Philip Mayer: An Empirical Analysis of the Utilization of Multiple Programming Languages in Open Source Projects

Background: Anecdotal evidence suggests that software applications are usually implemented using a combination of (programming) languages.

Aim: We want to provide empirical evidence on the phenomenon of multi-language programming.

Methods: We use data mining of 1150 open source projects selected for diversity from a public repository to a) investigate the projects for number and type of languages found and the relative sizes of the languages; b) report on associations between the number of languages found and the size, age, number of contributors, and number of commits of a project using a (Quasi-)Poisson regression model, and c) discuss concrete associations between the general-purpose languages and domain-specific languages found using frequent item set mining.

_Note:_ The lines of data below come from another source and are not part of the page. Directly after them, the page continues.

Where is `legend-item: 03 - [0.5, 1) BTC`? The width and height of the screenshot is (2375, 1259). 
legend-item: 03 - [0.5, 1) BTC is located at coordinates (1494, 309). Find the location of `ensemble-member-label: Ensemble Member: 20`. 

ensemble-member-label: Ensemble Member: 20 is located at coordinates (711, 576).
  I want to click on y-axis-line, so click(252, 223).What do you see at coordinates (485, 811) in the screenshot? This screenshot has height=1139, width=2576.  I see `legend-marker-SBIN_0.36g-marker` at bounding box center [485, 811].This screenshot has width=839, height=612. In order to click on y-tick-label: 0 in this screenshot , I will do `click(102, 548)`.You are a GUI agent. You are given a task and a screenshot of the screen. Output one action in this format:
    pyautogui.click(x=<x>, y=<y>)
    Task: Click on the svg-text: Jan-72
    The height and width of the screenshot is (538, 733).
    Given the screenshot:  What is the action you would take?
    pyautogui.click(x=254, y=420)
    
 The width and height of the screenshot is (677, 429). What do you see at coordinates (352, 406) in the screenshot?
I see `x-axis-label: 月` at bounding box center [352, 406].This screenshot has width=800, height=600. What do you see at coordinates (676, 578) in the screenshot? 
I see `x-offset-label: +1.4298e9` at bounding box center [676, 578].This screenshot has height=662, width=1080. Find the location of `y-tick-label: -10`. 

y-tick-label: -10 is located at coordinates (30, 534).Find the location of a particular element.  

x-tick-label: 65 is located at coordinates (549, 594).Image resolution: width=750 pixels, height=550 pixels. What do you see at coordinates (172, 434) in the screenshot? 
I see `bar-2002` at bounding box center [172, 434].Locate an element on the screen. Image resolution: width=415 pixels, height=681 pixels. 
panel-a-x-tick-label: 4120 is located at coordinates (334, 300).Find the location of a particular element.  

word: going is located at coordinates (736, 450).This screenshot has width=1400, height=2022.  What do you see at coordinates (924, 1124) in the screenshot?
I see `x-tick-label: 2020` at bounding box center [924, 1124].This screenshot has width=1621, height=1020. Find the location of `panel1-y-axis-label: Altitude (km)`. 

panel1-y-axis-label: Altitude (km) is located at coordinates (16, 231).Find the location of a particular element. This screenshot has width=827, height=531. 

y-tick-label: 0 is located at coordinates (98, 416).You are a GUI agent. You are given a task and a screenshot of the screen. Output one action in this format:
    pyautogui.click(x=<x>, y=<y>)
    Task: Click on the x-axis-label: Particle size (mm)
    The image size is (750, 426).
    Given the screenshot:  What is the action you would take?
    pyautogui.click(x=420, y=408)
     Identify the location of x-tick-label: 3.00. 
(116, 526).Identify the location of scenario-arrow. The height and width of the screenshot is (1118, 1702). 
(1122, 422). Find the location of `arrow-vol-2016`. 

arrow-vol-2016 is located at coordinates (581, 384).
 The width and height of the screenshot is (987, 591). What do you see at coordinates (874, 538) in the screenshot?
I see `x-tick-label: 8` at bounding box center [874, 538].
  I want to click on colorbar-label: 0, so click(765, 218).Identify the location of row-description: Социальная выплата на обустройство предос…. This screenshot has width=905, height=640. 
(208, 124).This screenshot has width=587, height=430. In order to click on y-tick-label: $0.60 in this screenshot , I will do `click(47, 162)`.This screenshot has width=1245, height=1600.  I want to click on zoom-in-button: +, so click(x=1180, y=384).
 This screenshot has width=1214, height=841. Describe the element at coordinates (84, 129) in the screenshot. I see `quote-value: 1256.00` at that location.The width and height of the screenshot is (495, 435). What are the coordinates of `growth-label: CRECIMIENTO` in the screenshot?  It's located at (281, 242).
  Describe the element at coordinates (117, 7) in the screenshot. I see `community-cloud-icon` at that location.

Results: We found a) a mean number of 5 languages per project with a clearly dominant main general-purpose language and 5 often-used DSL types, b) a significant influence of the size, number of commits, and the main language on the number of languages as well as no significant influence of age and number of contributors, and c) three language ecosystems grouped around XML, Shell/Make, and HTML/CSS.

Conclusions: Multilanguage programming seems to be common in open-source projects and is a factor which must be dealt with in tooling and when assessing development and maintenance of such software systems.